There is no access to zone A/B. Restricted access is allowed to zone C/D, but only for essential purposes and by people with a means of rapid exit. All other zones have normal occupation.
Observations were limited during the day today due to low cloud. The observations made do suggest that rockfall activity is occurring on a semi-continuous basis although run out is limited to the base of the dome for all but the largest rockfalls. Excellent viewing conditions last evening showed the very active nature of the new dome, with glowing seen all over the northeastern flank and common avalanching of incandescent blocks. The new dome is very dark in colour and is quite smooth compared to older domes - a sample is required before detailed analysis of the rock can be undertaken.
Seismic activity comprises mainly hybrid events in poorly-defined swarms at intervals of a few hours. There were 138 hybrid events recorded during the day, along with 6 long-period and two volcano-tectonic earthquakes. A total of 36 rockfalls triggered the seismic network today, a significant reduction from yesterday. Although the number of events was lower today than yesterday, individual events have tended to be bigger.
No EDM measurements were taken today due to the low cloud cover.
Water and gas samples were collected today as part of the routine environmental monitoring undertaken by MVO.
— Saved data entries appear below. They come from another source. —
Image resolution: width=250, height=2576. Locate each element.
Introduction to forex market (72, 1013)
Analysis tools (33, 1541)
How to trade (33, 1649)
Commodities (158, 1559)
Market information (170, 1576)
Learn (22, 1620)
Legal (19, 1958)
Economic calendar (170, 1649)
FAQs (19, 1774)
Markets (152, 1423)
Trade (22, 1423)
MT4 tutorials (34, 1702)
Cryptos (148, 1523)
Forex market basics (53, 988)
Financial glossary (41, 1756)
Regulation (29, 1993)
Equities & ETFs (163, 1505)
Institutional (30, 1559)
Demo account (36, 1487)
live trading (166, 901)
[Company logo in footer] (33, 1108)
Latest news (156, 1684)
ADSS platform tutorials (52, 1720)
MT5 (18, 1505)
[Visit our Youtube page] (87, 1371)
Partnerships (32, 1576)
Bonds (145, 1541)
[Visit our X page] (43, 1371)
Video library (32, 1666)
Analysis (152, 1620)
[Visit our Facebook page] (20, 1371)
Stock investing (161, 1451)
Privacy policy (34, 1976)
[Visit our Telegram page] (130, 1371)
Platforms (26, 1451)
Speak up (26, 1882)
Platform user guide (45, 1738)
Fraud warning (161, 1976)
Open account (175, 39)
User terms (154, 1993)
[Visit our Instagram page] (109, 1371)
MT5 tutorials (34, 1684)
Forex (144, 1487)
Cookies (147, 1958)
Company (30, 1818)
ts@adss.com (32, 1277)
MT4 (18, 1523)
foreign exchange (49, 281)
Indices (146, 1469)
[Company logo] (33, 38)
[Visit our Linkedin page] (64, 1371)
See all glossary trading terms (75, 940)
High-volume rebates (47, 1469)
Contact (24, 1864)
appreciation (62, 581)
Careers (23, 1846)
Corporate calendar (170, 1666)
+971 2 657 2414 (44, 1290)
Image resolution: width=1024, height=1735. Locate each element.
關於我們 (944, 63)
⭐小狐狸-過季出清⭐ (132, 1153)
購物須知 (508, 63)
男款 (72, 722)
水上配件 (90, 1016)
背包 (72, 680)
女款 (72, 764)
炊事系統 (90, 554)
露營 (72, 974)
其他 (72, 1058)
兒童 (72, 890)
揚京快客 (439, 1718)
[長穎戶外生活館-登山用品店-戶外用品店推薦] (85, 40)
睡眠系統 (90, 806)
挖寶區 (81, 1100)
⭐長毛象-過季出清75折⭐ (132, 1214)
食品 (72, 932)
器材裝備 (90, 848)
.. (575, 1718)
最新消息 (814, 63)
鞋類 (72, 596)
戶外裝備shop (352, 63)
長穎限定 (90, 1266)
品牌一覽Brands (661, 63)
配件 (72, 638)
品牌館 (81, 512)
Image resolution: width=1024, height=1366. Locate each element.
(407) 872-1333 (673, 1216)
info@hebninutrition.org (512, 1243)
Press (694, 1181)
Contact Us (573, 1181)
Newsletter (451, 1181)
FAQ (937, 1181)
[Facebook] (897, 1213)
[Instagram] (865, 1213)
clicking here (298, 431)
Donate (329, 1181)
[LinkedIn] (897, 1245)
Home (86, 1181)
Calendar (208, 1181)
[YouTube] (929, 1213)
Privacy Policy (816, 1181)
COSPEC measurements made yesterday were further processed overnight and an average flux of 325 tonnes per day of sulphur dioxide was measured. This is similar to the previous day and also similar to measurements in mid-November when COSPEC was last operating.
Temperature measurements on the new dome were attempted yesterday evening but the instrument used needed to be closer than was possible in the conditions. However, observations of incandescence in daylight suggest that this dome lava may be hotter than previous dome lava.